🤖 AI Summary
Detecting psychological manipulation in multi-turn dialogues remains challenging due to its high concealment and severe scarcity of annotated data. To address these issues, this paper proposes a multi-task anti-curriculum distillation framework. It introduces, for the first time, an “easy-to-hard” anti-curriculum learning paradigm—reversing conventional curriculum design—integrated with evolutionary semantic augmentation (EvoSA) and speech-act-theory-guided unsupervised sample construction, alongside multi-task supervised learning and human-in-the-loop annotation.
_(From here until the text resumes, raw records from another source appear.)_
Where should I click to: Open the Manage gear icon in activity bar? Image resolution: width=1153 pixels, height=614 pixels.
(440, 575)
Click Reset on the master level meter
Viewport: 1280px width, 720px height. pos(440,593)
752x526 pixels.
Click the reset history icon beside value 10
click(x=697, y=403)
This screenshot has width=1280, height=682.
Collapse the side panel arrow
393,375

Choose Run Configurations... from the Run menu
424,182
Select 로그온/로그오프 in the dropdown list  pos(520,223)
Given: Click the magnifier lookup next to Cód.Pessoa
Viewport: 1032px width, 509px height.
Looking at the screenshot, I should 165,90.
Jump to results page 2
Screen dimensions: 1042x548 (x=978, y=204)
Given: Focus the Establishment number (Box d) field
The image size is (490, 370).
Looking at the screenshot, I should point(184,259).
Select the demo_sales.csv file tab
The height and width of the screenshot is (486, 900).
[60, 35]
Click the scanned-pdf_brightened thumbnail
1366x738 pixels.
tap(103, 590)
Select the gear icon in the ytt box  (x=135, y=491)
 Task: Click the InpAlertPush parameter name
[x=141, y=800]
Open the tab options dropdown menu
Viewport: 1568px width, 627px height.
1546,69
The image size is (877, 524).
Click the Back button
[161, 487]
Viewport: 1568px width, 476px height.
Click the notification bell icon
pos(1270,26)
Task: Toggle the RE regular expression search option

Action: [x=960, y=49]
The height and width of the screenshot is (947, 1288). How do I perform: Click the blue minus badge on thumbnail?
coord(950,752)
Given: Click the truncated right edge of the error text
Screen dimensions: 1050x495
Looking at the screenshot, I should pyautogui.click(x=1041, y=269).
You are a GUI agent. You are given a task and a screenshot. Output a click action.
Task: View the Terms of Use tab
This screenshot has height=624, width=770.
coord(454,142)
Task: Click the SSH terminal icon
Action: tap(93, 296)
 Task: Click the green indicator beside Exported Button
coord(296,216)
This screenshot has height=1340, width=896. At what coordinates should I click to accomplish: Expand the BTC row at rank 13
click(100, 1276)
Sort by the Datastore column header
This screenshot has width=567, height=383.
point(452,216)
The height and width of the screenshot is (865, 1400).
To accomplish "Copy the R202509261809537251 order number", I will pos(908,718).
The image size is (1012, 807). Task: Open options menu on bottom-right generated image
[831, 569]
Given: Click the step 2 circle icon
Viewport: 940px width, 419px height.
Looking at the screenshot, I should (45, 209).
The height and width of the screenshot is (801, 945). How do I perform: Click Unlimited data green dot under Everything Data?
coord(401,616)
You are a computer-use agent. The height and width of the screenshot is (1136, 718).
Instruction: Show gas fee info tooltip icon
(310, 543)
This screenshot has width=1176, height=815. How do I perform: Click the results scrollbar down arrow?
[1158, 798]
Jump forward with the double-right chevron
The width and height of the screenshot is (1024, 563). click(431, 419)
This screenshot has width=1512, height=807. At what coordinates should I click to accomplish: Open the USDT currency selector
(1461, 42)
Evaluated on ReaMent, a high-quality, real-world dialogue dataset (5,000 samples) curated by the authors, the framework significantly narrows the performance gap between teacher and student models, outperforming state-of-the-art large language models across F1-score, accuracy, and other key metrics. Our core contributions are threefold: (1) pioneering the application of anti-curriculum distillation to psychological manipulation detection; (2) establishing a theory-grounded, data-efficient, and scalable lightweight detection paradigm; and (3) releasing a benchmark dataset enabling reproducible research.
📝 Abstract
Mental manipulation is a subtle yet pervasive form of psychological abuse that poses serious threats to mental health. Its covert nature and the complexity of manipulation strategies make it challenging to detect, even for state-of-the-art large language models (LLMs). This concealment also hinders the manual collection of large-scale, high-quality annotations essential for training effective models. Although recent efforts have sought to improve LLM's performance on this task, progress remains limited due to the scarcity of real-world annotated datasets. To address these challenges, we propose MentalMAC, a multi-task anti-curriculum distillation method that enhances LLMs' ability to detect mental manipulation in multi-turn dialogue. Our approach includes: (i) EvoSA, an unsupervised data expansion method based on evolutionary operations and speech act theory; (ii) teacher-model-generated multi-task supervision; and (iii) progressive knowledge distillation from complex to simpler tasks. We then constructed the ReaMent dataset with 5,000 real-world dialogue samples, using a MentalMAC-distilled model to assist human annotation. Vast experiments demonstrate that our method significantly narrows the gap between student and teacher models and outperforms competitive LLMs across key evaluation metrics. All code, datasets, and checkpoints will be released upon paper acceptance. Warning: This paper contains content that may be offensive to readers.